** begin Passage given **

Are you sure that the second isn't kPa (kilopascals)? That is metric form of pressure measurement, I believe.

Any US based plumber working with gas is going to work with inches of water column when it comes to gas pressure.
 
Are you sure that the second isn't kPa (kilopascals)? That is metric form of pressure measurement, I believe.

Any US based plumber working with gas is going to work with inches of water column when it comes to gas pressure.

On this page http://gadgetsgo.com/GA16LETL-instantaneous-efficient-hot-lp-liquid-propane.html...

"Related Gas Pressure (PSI)
0.4"
...and
"Rated gas pressure
Natural Gas: 7 inch W.C. (1 740Pa) Propane (LPG): 11 inch W.C. (2 740Pa)"
I just don't understand why one is typically called Related and one is called Rated. I Googled both terms but do not get an answer.
 
Related gas pressure could be a reference to the over all gas piping system pressure. 0.4 psi is 11 inches of water column. Tankless water heaters can consume a fair amount of fuel and if other appliances are also in use the demand on the system could starve the water heater if there is not enough system pressure to meet demand and performance would be diminished.
...It could also be a typo and should read Regulated Gas Pressure which would be the maximum pressure for the appliance and if it was too high, it would need an inline regulator.
These are just guesses, but I like my first answer better.

** end Passage given **
** begin Data rows **

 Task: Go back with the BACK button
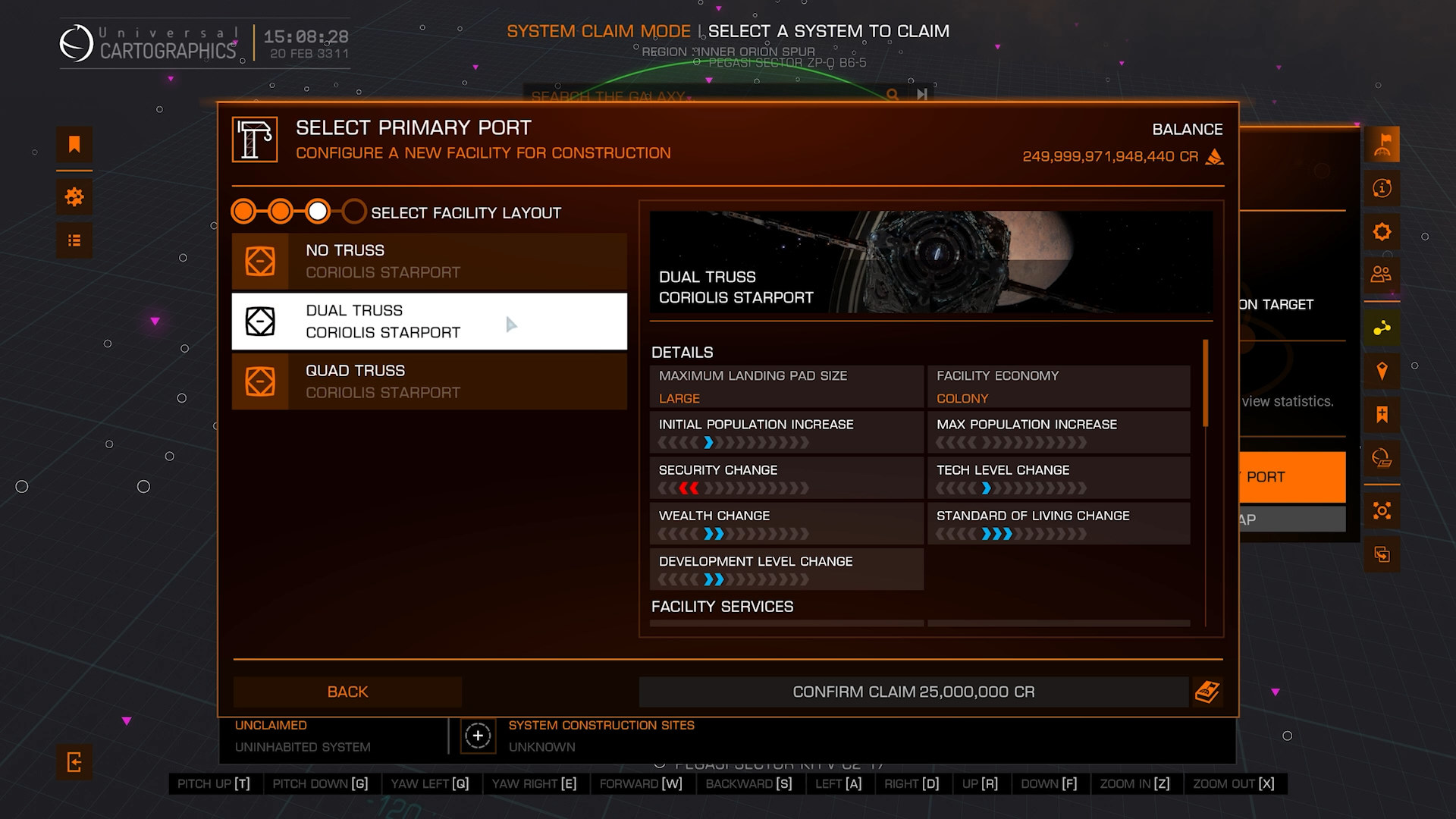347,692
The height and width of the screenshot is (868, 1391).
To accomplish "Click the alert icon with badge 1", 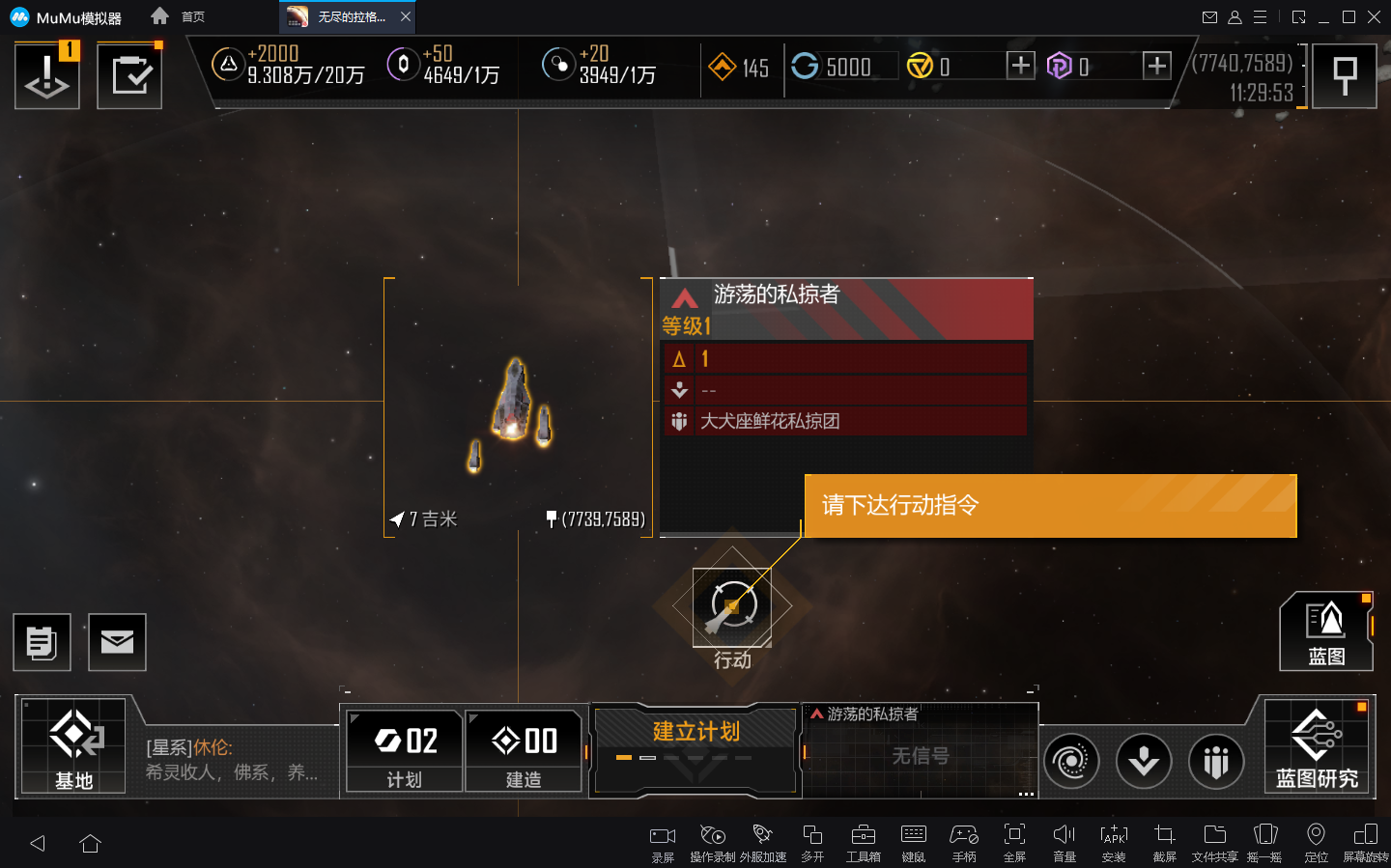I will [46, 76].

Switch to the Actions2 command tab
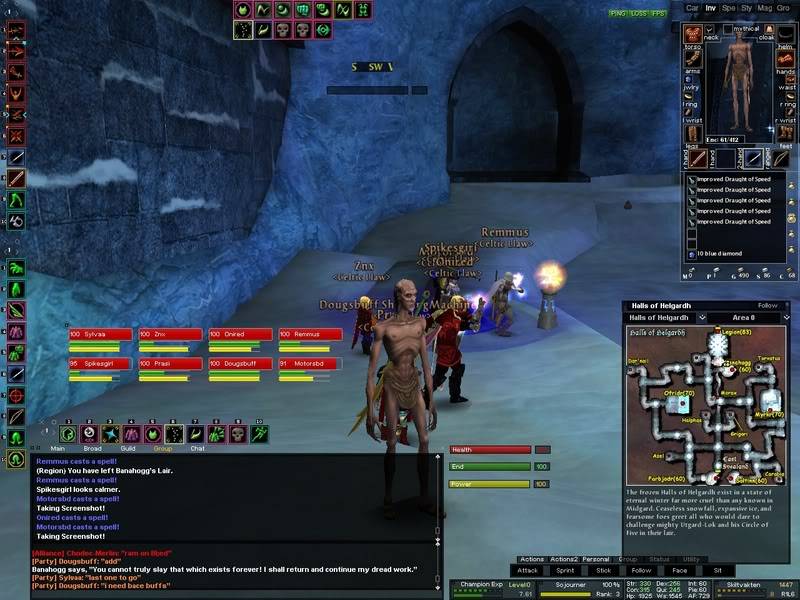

** end Data rows **

• **To-do list**
A) List every unit of pressure measurement named in the gas pressure discussion.
B) Reproduce word for word the part of the gas pressure discussion that opens with the words containing "I just don't" and closes with "would be diminished.".

• **Per-task answers**
A)
- kPa (kilopascals)
- inches of water column (inch W.C.)
- PSI
- Pa

B)
I just don't understand why one is typically called Related and one is called Rated. I Googled both terms but do not get an answer.
 
Related gas pressure could be a reference to the over all gas piping system pressure. 0.4 psi is 11 inches of water column. Tankless water heaters can consume a fair amount of fuel and if other appliances are also in use the demand on the system could starve the water heater if there is not enough system pressure to meet demand and performance would be diminished.